** Record set **
################
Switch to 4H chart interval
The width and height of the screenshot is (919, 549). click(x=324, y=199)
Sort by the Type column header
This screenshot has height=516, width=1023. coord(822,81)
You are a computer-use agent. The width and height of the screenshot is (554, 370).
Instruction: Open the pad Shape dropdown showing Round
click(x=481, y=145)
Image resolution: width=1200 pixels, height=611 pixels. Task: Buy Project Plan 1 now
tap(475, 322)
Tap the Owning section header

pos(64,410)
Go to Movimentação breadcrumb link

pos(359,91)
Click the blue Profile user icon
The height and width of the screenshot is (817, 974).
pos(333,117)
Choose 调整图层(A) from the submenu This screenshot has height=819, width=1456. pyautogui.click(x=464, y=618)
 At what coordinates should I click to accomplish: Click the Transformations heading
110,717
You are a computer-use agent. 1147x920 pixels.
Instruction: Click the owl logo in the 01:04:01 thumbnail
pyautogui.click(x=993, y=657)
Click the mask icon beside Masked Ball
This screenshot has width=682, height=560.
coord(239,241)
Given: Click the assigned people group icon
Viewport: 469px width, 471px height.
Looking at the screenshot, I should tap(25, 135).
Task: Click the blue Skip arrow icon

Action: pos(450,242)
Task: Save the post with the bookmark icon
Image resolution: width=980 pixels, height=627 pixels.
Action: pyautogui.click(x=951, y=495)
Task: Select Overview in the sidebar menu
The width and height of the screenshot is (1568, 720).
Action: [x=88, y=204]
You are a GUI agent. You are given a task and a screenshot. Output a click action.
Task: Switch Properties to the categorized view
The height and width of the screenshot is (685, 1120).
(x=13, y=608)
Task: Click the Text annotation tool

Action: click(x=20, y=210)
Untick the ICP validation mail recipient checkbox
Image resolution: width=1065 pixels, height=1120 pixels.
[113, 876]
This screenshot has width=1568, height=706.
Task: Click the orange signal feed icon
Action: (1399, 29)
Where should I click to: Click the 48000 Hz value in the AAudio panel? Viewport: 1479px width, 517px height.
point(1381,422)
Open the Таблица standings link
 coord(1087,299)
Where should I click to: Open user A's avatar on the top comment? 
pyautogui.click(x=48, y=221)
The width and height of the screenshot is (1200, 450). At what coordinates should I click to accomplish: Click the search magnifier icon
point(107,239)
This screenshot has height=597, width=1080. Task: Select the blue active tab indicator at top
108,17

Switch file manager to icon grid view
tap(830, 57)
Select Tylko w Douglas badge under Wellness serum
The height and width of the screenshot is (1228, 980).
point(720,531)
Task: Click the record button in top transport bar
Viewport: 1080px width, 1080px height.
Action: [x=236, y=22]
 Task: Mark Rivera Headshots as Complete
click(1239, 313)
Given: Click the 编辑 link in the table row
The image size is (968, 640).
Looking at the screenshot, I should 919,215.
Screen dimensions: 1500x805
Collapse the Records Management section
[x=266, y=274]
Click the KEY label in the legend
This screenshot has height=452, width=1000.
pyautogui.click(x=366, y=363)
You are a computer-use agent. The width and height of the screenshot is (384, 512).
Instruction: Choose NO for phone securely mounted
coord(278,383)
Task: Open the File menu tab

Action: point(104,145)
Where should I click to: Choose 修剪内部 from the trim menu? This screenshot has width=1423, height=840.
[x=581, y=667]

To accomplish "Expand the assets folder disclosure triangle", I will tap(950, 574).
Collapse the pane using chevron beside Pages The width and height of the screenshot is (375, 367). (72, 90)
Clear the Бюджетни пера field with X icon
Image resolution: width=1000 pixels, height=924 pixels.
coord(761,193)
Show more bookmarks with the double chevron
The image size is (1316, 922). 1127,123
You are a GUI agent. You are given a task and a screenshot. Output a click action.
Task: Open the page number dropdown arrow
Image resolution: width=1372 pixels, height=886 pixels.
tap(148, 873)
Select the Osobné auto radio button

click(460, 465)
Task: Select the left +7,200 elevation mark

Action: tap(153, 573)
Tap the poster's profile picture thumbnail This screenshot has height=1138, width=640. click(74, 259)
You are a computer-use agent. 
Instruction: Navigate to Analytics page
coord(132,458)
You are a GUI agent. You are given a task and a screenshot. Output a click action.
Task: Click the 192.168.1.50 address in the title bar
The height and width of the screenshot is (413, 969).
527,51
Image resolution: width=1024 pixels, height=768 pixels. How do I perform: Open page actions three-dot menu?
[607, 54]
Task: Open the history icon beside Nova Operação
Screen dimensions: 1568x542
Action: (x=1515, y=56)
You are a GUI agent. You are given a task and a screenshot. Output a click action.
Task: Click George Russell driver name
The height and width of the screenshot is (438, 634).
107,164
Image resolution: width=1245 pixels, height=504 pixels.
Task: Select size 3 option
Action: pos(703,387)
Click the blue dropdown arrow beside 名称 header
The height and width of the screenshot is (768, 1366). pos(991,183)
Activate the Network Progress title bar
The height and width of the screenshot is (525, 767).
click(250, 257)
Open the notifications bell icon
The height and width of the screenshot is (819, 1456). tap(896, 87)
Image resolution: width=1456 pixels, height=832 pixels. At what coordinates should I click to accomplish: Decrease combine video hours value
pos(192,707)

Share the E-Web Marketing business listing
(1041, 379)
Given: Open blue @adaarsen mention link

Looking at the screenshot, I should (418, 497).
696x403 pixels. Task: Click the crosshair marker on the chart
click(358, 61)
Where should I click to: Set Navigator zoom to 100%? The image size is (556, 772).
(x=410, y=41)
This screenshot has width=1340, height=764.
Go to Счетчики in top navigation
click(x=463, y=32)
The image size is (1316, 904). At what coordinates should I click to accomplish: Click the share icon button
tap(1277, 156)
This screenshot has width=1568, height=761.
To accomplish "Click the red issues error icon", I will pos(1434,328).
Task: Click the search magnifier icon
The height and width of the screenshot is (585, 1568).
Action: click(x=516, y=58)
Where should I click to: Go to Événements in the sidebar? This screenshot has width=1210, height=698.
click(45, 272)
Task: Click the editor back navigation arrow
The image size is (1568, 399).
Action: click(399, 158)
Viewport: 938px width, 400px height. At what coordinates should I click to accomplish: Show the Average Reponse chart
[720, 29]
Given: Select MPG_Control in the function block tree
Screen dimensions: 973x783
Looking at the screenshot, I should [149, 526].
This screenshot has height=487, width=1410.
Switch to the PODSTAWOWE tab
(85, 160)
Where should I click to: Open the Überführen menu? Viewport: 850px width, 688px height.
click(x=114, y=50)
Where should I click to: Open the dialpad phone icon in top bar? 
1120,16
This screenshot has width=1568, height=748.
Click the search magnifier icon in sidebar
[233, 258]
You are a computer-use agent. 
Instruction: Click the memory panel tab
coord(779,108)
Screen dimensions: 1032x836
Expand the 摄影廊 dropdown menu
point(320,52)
################
** Work to do **
Repeat the lines word for word, starting at the line containing "Task: Mark Rivera Headshots as Complete" and ending at the line containing "pyautogui.click(x=366, y=363)", both included.

** Output of the task **
 Task: Mark Rivera Headshots as Complete
click(1239, 313)
Given: Click the 编辑 link in the table row
The image size is (968, 640).
Looking at the screenshot, I should 919,215.
Screen dimensions: 1500x805
Collapse the Records Management section
[x=266, y=274]
Click the KEY label in the legend
This screenshot has height=452, width=1000.
pyautogui.click(x=366, y=363)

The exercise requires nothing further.